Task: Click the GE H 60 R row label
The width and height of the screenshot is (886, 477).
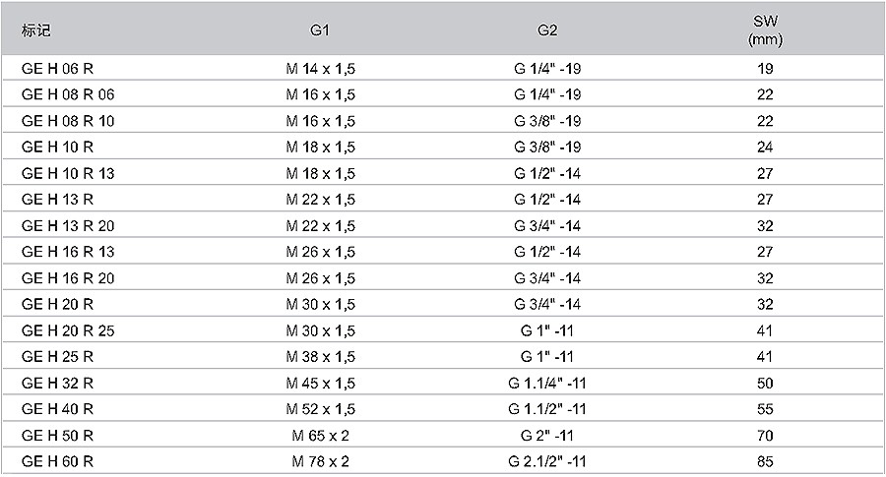Action: click(x=57, y=462)
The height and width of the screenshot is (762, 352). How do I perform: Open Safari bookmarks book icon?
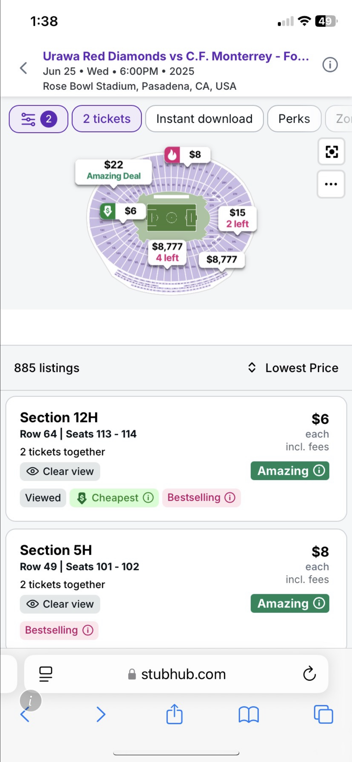click(249, 714)
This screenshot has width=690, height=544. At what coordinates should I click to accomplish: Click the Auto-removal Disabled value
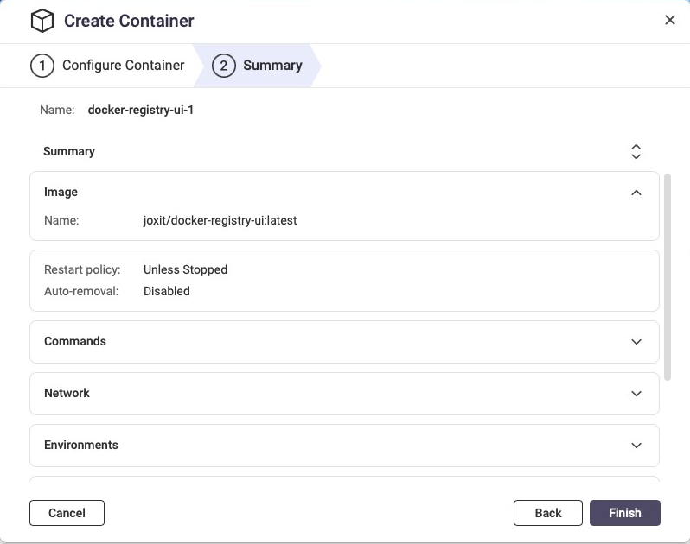pyautogui.click(x=166, y=291)
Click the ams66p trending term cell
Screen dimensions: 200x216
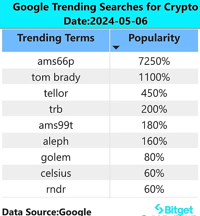coord(56,61)
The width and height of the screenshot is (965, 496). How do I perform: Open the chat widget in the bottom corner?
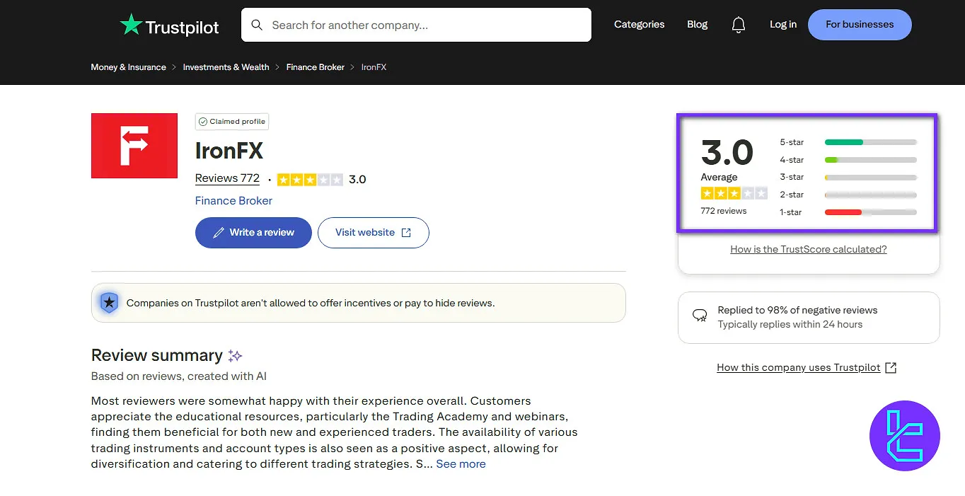coord(905,436)
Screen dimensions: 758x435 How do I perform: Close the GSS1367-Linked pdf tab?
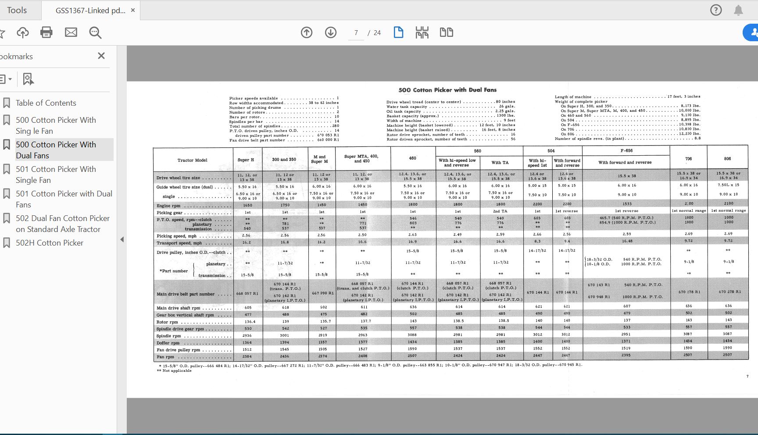[x=133, y=10]
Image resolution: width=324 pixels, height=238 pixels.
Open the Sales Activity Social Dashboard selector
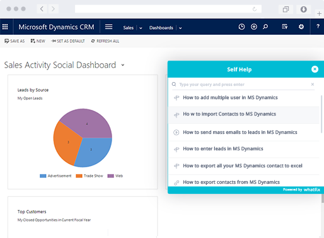[x=123, y=65]
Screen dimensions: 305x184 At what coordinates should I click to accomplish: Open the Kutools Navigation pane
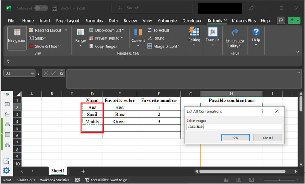coord(17,37)
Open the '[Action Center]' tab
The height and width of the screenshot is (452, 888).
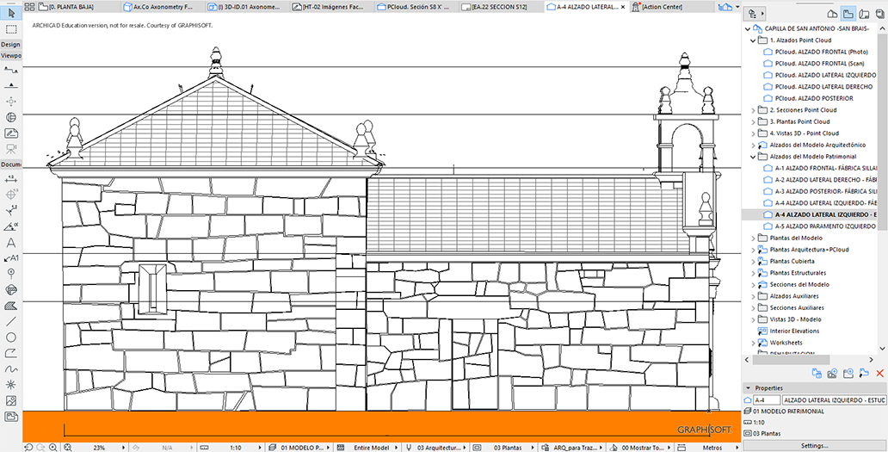pos(662,6)
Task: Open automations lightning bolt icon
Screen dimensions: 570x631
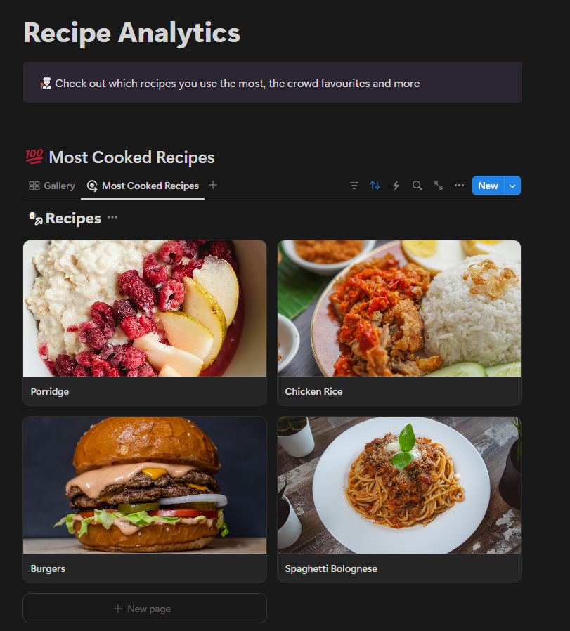Action: tap(396, 186)
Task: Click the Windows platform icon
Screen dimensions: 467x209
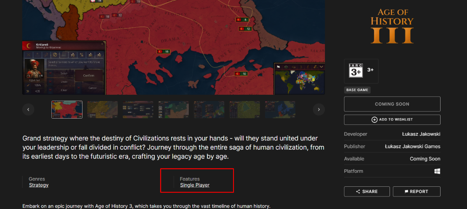Action: point(437,171)
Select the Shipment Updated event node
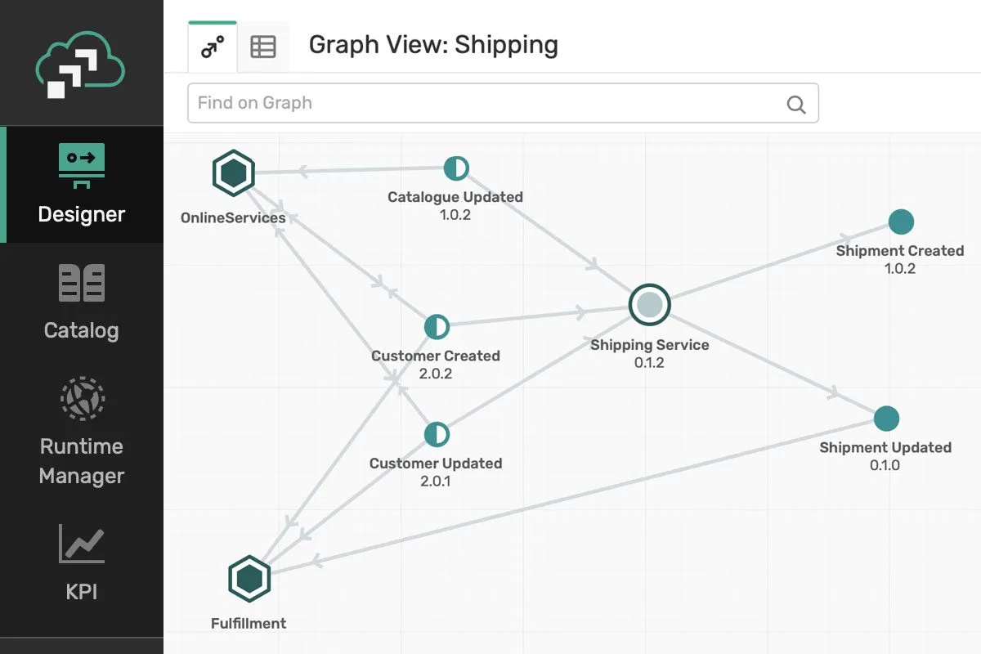 886,419
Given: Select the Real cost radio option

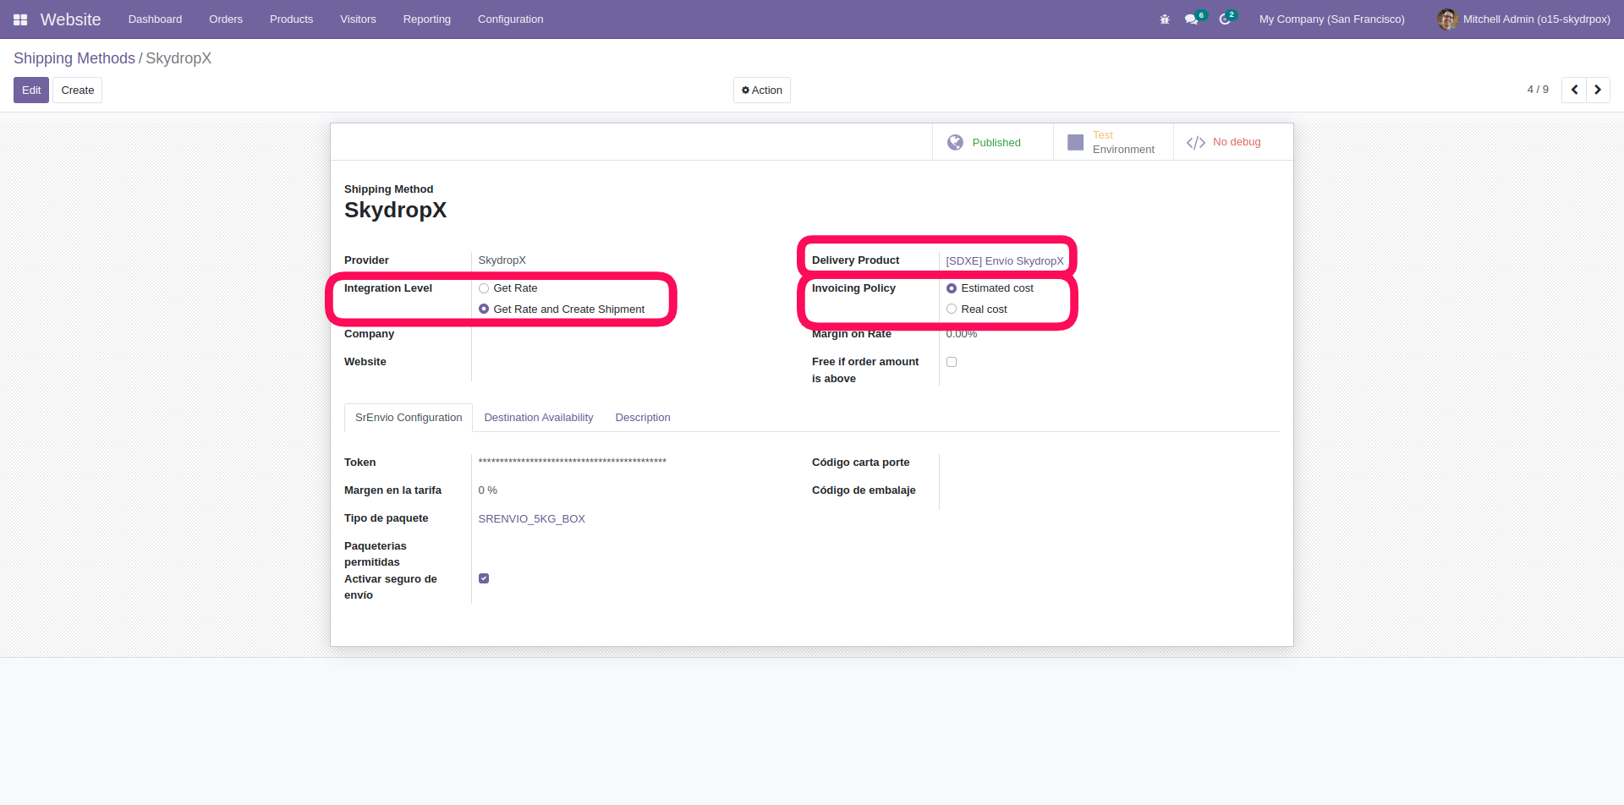Looking at the screenshot, I should [952, 309].
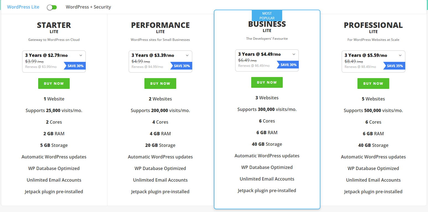
Task: Toggle the WordPress Lite/Security switch
Action: click(52, 7)
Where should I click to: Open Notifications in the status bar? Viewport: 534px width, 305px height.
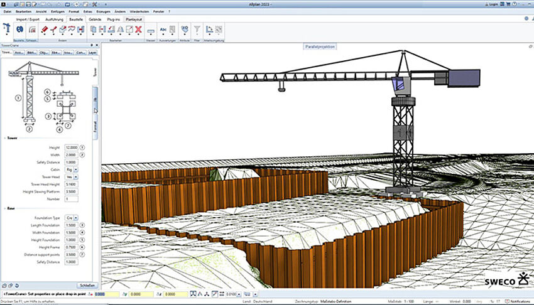coord(519,301)
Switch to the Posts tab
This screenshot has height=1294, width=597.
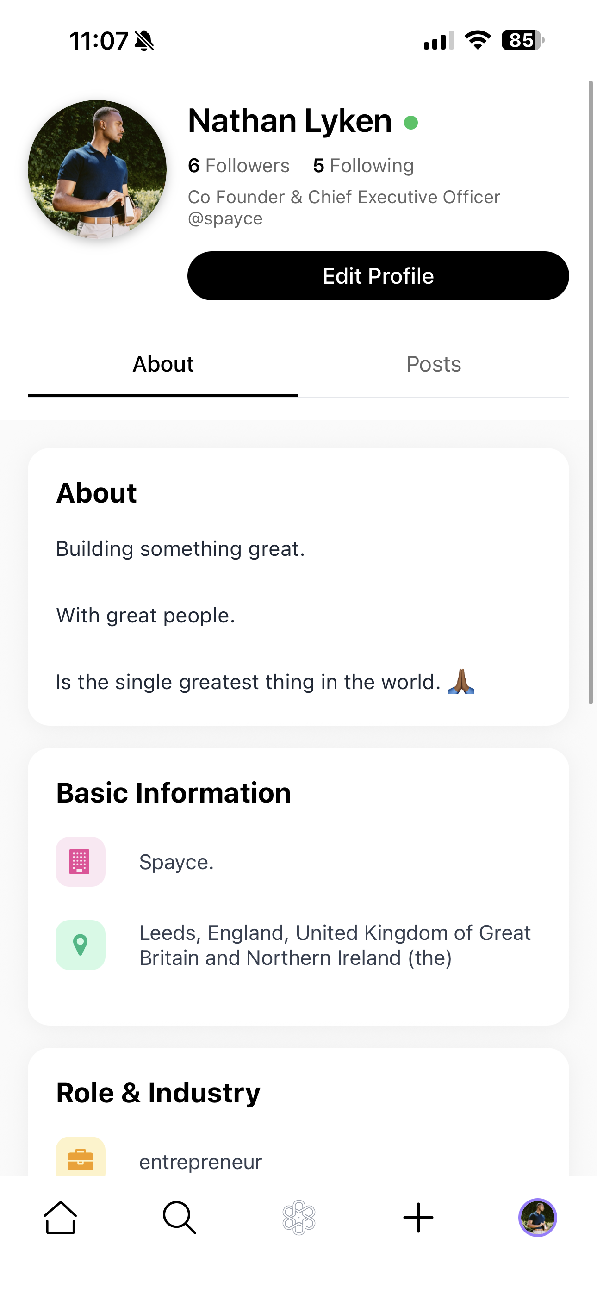434,364
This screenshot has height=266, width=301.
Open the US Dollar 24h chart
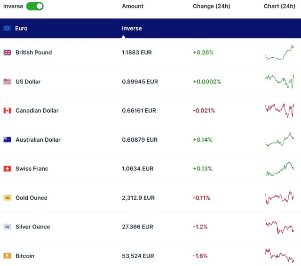pyautogui.click(x=279, y=81)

----------

Transcribe exactly the span of lines that opens with the line holding "The width and height of the screenshot is (965, 496)." and closes with the last line of the entries above. Omit pictures.

* _Your solution_
The width and height of the screenshot is (965, 496). How do I perform: Open the chat widget in the bottom corner?
coord(905,436)
Screen dimensions: 758x435 How do I perform: Close the GSS1367-Linked pdf tab?
[x=133, y=10]
Image resolution: width=324 pixels, height=238 pixels.
Open the Sales Activity Social Dashboard selector
[x=123, y=65]
Screen dimensions: 305x184 At what coordinates should I click to accomplish: Open the Kutools Navigation pane
coord(17,37)
Open the '[Action Center]' tab
The height and width of the screenshot is (452, 888).
pos(662,6)
Task: Open automations lightning bolt icon
Screen dimensions: 570x631
Action: tap(396, 186)
Task: Click the Windows platform icon
Screen dimensions: 467x209
Action: point(437,171)
Select the Shipment Updated event node
 886,419
Given: Select the Real cost radio option

Looking at the screenshot, I should [952, 309].
Task: Toggle the WordPress Lite/Security switch
Action: click(52, 7)
Where should I click to: Open Notifications in the status bar? Viewport: 534px width, 305px height.
coord(519,301)
Switch to the Posts tab
This screenshot has height=1294, width=597.
434,364
This screenshot has height=266, width=301.
Open the US Dollar 24h chart
pyautogui.click(x=279, y=81)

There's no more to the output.